**Tasks**
**A)** From the forum thread on the US Social Security pension, write out the passage starting at "## Ladyhawk" and ending at "up on this.".
**B)** In the forum thread on the US Social Security pension, how many credits are required to qualify for US Social Security?

[Opening Text section]

# US Social Security Pension



## greyowl

I came to Canada in 1969 from the US, became a Canadian Citizen in 1974, and got my CLN in 1984. I have not filed US taxes since 1974. I am at retirement age and wondering if I should request my US Social Security Pension. I know there is a tax treaty so that I would declare it on my Canadian Taxes and not have to file a US tax return. 

But, I am wondering if this would produce any unexpected issues with IRS.


----------



## Ladyhawk

greyowl said:


> I came to Canada in 1969 from the US, became a Canadian Citizen in 1974, and got my CLN in 1984. I have not filed US taxes since 1974. I am at retirement age and wondering if I should request my US Social Security Pension. I know there is a tax treaty so that I would declare it on my Canadian Taxes and not have to file a US tax return.
> 
> But, I am wondering if this would produce any unexpected issues with IRS.


I cannot answer your question but I am curious: how long did you contribute? I worked for a short time in the US before I moved to Canada, and a couple of years ago I checked with the Social Security office about collecting. They said that for me, the amount I got would be deducted from my Canada Pension, so it wasn't worth my while. I mentioned that to an accountant at one time and he implied that this may be incorrect, but I have not followed up on this.

Regarding the IRS, I am surprised that you could get any sort of income from the US and not have to report it somehow, yourself, as opposed to (or additional to) any reporting that the SS Admin would have to do.


----------



## greyowl

According to the tax treaty between the US and Canada, the US will use your work in Canada in order to boost your credits up to the 40 credits that are required to qualify for US SS. SS reports to CRA and you declare the money only on your Canadian Taxes. I don't believe that your CPP is reduced since the two benefits are from different sources. This information is on the CPP website but I don't have the url handy at the moment. If I find it, I will post it.

[Closing Text section]
[Opening Data section]

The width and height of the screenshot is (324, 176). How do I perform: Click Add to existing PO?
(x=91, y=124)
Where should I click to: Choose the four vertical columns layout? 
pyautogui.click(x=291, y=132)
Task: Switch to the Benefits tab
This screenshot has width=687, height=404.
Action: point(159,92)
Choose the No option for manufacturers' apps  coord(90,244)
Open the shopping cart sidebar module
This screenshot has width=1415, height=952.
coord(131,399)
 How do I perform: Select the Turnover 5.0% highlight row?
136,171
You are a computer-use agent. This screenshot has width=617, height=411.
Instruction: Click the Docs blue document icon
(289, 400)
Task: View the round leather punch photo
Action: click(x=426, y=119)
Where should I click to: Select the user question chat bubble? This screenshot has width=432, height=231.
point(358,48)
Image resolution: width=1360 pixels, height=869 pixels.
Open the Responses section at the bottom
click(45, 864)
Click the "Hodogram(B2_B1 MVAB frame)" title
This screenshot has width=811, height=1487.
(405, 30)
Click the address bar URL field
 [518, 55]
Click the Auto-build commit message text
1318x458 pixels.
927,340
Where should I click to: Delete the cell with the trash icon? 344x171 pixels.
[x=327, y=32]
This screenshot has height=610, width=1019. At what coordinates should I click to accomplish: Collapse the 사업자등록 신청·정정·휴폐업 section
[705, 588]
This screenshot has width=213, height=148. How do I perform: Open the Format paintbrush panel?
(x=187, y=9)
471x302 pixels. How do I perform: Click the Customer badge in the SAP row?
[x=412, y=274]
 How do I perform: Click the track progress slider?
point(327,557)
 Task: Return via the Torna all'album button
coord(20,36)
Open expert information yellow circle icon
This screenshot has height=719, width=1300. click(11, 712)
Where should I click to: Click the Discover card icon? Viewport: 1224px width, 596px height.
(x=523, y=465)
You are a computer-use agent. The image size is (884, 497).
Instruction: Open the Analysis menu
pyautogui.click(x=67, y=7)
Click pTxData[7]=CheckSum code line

[Closing Data section]

**Solutions to the tasks**
**A)**
## Ladyhawk

greyowl said:


> I came to Canada in 1969 from the US, became a Canadian Citizen in 1974, and got my CLN in 1984. I have not filed US taxes since 1974. I am at retirement age and wondering if I should request my US Social Security Pension. I know there is a tax treaty so that I would declare it on my Canadian Taxes and not have to file a US tax return.
> 
> But, I am wondering if this would produce any unexpected issues with IRS.


I cannot answer your question but I am curious: how long did you contribute? I worked for a short time in the US before I moved to Canada, and a couple of years ago I checked with the Social Security office about collecting. They said that for me, the amount I got would be deducted from my Canada Pension, so it wasn't worth my while. I mentioned that to an accountant at one time and he implied that this may be incorrect, but I have not followed up on this.

**B)** 40 credits.